◆ **Task to carry out**
Restate all entries word for word, minus pictures.

============

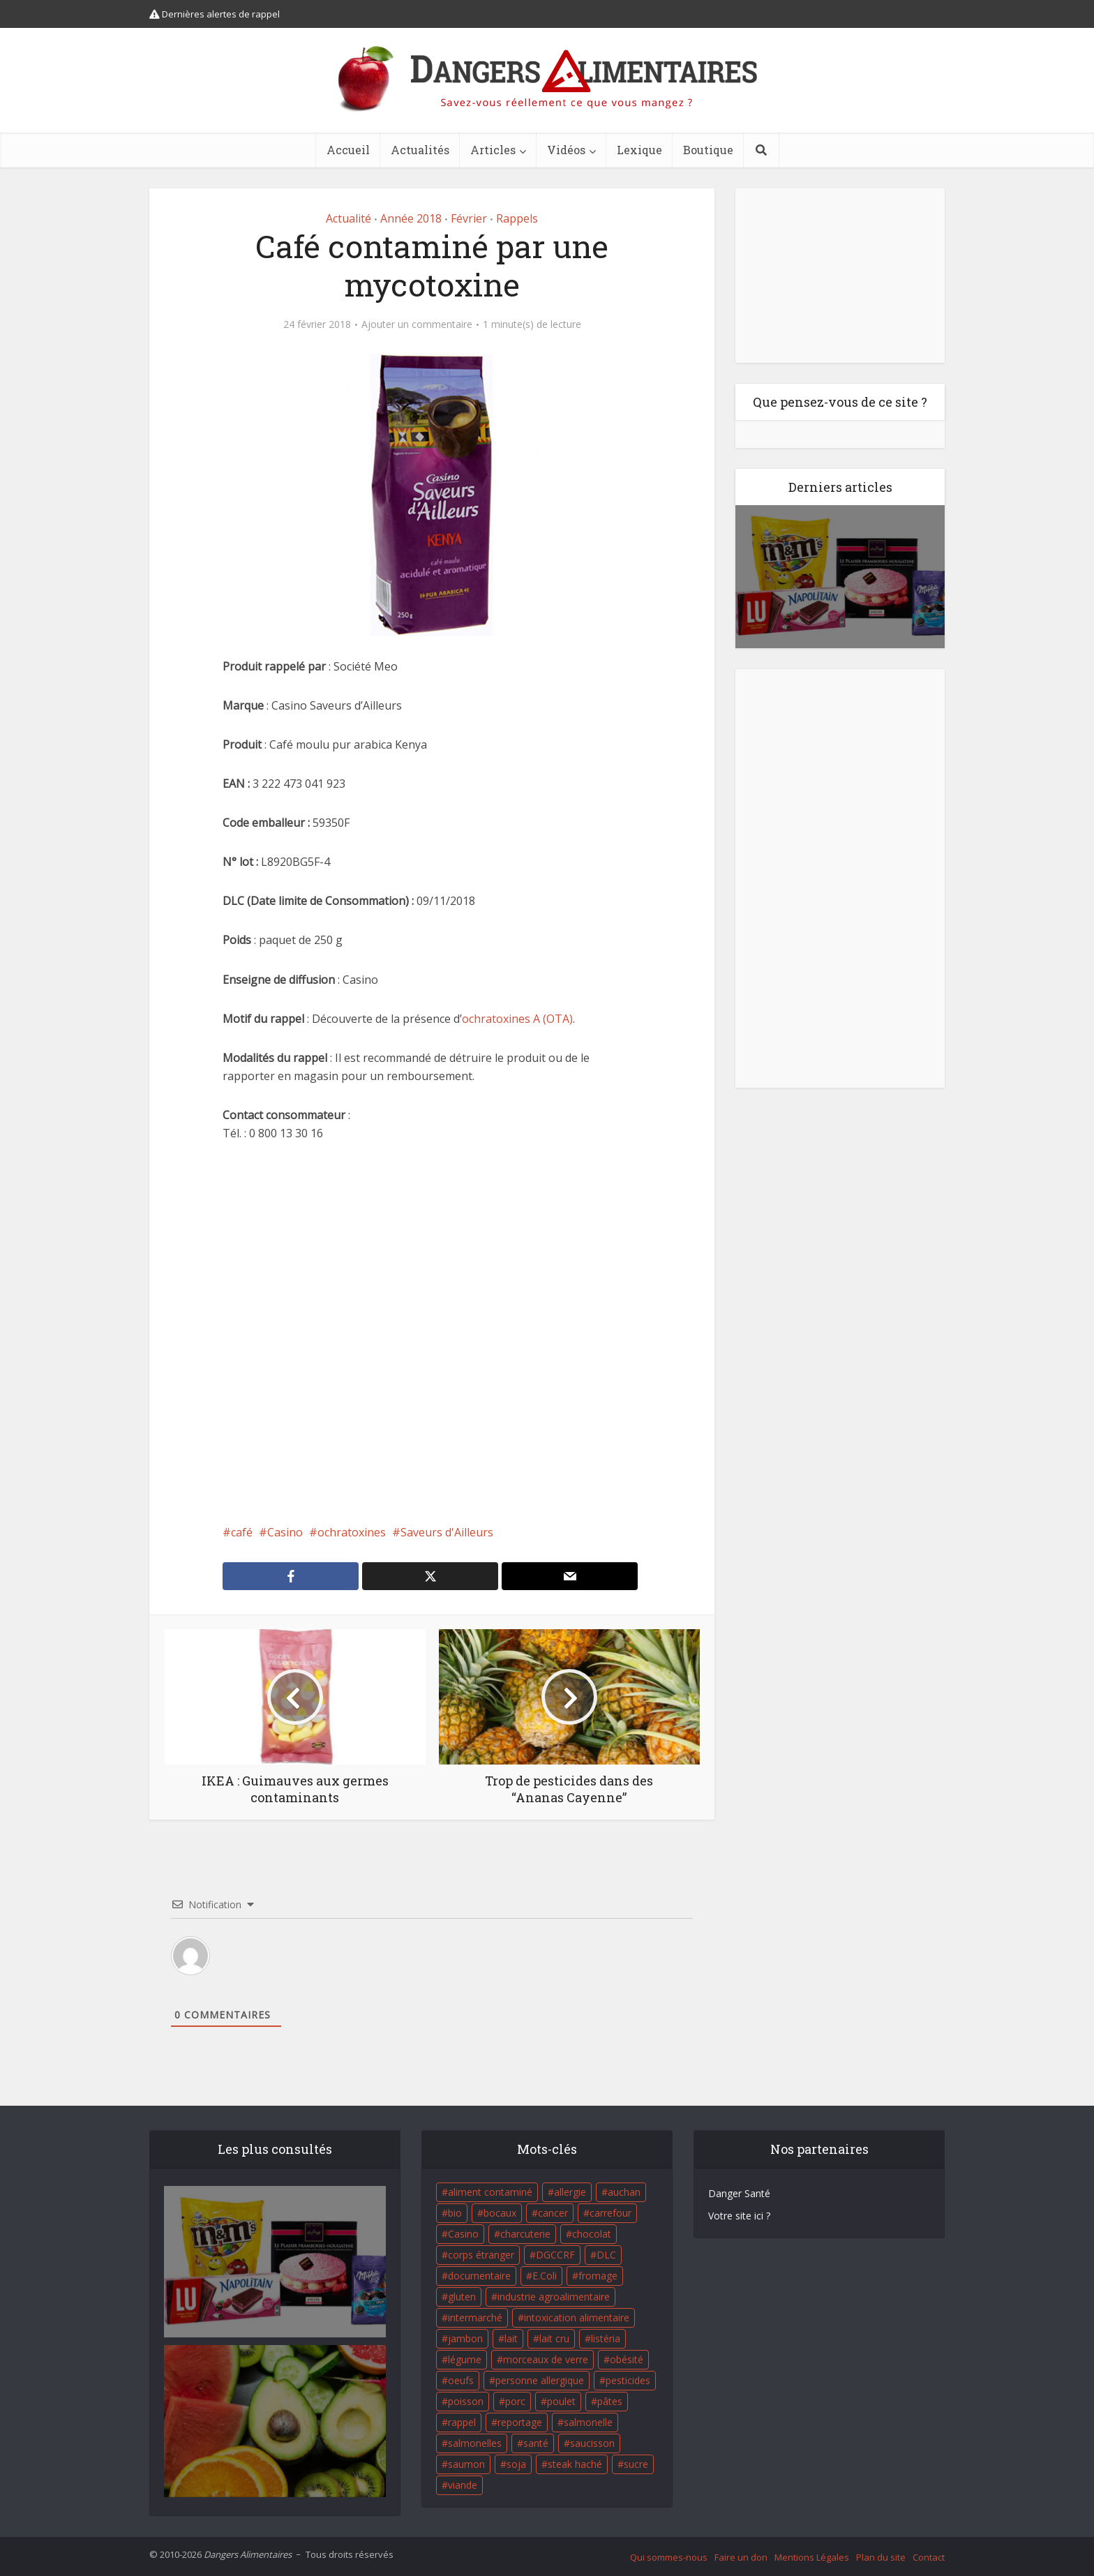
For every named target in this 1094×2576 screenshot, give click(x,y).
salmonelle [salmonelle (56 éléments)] (588, 2422)
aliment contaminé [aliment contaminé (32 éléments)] (490, 2192)
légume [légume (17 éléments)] (464, 2359)
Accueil (348, 149)
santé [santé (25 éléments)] (535, 2443)
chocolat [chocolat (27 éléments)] (591, 2233)
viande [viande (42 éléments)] (462, 2485)
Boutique (708, 149)
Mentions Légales (811, 2557)
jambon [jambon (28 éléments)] (465, 2338)
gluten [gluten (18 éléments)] (462, 2296)
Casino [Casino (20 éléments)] (463, 2233)
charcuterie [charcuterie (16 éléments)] (525, 2233)
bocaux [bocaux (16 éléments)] (500, 2212)
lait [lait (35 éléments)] (511, 2338)
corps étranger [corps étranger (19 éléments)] (481, 2254)
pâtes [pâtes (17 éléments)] (609, 2401)
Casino (285, 1532)
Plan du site (881, 2557)
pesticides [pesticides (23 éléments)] (628, 2380)
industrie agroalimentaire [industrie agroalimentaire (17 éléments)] (553, 2296)
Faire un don (740, 2557)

============

◆ **Final answer**
For every named target in this 1094×2576 screenshot, give click(x,y).
salmonelle [salmonelle (56 éléments)] (588, 2422)
aliment contaminé [aliment contaminé (32 éléments)] (490, 2192)
légume [légume (17 éléments)] (464, 2359)
Accueil (348, 149)
santé [santé (25 éléments)] (535, 2443)
chocolat [chocolat (27 éléments)] (591, 2233)
viande [viande (42 éléments)] (462, 2485)
Boutique (708, 149)
Mentions Légales (811, 2557)
jambon [jambon (28 éléments)] (465, 2338)
gluten [gluten (18 éléments)] (462, 2296)
Casino [Casino (20 éléments)] (463, 2233)
charcuterie [charcuterie (16 éléments)] (525, 2233)
bocaux [bocaux (16 éléments)] (500, 2212)
lait [lait (35 éléments)] (511, 2338)
corps étranger [corps étranger (19 éléments)] (481, 2254)
pâtes [pâtes (17 éléments)] (609, 2401)
Casino (285, 1532)
Plan du site (881, 2557)
pesticides [pesticides (23 éléments)] (628, 2380)
industrie agroalimentaire [industrie agroalimentaire (17 éléments)] (553, 2296)
Faire un don (740, 2557)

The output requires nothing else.